Sal begged to differ. “He came to me because he knows I would give Gary the message,” he said.

“You create your dreams. You understand that, right? You didn’t meet him,” Howard said before asking Gary if Sal’s dream upset him.

“It weirded me out. I’m going to be very honest,” Gary replied. “It seemed like Sal’s intentions were good, but I don’t fully understand it.”

“Sal wants to be special in the worst way. He wants some sort of connection with people that he can’t get,” Howard theorized.

“Well, he has no connections here on earth,” co-host Robin Quivers said with a laugh.

“Nobody’s coming for you in my dreams, Robin—that’s for sure,” Sal responded before continuing on describing his supposed visitation. After the party and glass elevator ride, Sal recalled attending an orgy in a garage where he watched some water sports. “My jaw dropped and I was like holy shit this is amazing,” he said.
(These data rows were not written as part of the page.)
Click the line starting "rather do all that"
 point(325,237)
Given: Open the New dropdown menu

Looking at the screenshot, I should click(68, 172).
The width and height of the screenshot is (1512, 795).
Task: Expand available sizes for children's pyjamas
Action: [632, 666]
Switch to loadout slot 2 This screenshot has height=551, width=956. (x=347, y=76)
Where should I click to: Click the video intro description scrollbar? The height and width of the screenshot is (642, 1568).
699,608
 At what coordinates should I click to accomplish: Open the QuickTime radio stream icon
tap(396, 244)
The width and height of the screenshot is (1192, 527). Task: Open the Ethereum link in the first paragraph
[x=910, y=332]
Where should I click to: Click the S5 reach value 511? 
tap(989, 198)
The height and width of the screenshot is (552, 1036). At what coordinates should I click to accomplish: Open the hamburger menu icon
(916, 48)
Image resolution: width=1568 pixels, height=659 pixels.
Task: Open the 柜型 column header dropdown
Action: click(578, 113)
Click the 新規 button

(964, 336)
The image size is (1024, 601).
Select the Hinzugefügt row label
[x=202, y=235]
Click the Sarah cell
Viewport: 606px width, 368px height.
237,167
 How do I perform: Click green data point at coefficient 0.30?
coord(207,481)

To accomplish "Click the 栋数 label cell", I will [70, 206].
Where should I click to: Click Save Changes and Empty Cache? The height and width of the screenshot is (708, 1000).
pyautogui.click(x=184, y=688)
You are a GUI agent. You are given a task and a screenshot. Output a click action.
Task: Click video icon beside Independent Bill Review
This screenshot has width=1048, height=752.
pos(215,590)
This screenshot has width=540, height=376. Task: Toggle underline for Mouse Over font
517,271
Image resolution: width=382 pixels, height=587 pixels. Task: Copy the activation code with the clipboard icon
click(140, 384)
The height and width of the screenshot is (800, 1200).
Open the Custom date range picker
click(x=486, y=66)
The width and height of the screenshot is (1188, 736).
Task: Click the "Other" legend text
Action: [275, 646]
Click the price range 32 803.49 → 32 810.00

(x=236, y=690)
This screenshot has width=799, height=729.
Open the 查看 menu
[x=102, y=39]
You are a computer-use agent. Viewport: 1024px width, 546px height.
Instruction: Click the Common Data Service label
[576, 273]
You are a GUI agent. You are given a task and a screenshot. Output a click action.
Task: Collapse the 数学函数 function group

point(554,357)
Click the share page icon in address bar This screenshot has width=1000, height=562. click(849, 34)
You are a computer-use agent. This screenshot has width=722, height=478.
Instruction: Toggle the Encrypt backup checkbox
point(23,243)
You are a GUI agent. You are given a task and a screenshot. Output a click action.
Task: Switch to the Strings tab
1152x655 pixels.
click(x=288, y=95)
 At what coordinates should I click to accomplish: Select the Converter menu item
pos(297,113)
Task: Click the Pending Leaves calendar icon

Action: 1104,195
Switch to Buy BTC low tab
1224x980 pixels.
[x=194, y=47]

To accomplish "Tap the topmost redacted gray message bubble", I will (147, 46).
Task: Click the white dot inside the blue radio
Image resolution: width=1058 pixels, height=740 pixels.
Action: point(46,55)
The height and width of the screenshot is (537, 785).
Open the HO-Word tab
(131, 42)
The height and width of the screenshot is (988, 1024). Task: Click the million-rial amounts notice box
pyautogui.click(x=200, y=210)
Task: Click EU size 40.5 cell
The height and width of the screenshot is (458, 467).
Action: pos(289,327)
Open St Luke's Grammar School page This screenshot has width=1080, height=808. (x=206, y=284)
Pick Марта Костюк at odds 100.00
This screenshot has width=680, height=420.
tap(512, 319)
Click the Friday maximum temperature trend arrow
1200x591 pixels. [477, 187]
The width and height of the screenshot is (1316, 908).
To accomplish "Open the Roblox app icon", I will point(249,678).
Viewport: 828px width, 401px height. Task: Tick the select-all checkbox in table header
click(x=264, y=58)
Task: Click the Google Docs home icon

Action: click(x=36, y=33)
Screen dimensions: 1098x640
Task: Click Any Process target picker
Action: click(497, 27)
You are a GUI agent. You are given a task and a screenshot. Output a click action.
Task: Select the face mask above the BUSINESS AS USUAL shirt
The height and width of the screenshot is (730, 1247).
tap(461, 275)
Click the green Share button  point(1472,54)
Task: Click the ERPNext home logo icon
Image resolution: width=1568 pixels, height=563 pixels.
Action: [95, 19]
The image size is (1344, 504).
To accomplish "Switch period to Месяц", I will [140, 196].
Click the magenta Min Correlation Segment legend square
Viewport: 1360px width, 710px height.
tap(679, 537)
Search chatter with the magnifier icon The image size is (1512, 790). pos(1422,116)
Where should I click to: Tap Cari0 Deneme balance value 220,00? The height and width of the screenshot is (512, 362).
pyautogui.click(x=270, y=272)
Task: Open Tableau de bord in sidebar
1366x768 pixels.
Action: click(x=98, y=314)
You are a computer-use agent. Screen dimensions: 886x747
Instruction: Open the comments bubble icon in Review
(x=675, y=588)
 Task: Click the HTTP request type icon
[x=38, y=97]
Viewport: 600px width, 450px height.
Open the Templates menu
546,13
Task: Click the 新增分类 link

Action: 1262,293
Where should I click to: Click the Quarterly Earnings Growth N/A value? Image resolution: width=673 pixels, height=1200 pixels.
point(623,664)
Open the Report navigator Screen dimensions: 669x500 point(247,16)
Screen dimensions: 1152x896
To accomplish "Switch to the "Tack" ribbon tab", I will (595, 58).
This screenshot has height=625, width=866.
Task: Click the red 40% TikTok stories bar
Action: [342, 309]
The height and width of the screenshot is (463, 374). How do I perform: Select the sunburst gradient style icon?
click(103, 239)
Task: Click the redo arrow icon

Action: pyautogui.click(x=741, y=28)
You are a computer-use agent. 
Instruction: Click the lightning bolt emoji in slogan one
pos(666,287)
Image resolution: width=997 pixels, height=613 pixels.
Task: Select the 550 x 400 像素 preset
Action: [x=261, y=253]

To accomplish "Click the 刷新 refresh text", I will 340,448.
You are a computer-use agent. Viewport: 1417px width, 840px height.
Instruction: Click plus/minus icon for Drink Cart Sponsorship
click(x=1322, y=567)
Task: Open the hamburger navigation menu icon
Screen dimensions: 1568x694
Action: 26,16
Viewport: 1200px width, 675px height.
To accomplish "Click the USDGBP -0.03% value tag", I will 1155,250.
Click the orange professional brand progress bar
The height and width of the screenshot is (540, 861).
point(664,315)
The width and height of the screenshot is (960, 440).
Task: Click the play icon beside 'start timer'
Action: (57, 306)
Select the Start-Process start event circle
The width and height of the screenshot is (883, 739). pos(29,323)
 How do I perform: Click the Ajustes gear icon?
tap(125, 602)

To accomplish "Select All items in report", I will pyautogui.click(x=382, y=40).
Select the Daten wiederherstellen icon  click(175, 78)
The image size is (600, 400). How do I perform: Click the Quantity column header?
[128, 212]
Garage orgies aside, Gary figured Sal’s guilt over his homophobic jokes had finally caught up with him and the dream was simply his way of forgiving himself.

“I think it’s a way of just being a better person,” Sal said. “Forgiving yourself is one thing, but taking action and actually thinking about how you’re going to impact somebody is probably more important.”

Robin suggested Sal might be pulling a Kanye West and turning over a new leaf, but Howard wasn’t convinced.

“I want to assure my audience that Sal has many disgusting layers to his personality and we’ll be off the air long before he cures himself, so don’t worry about that,” he concluded.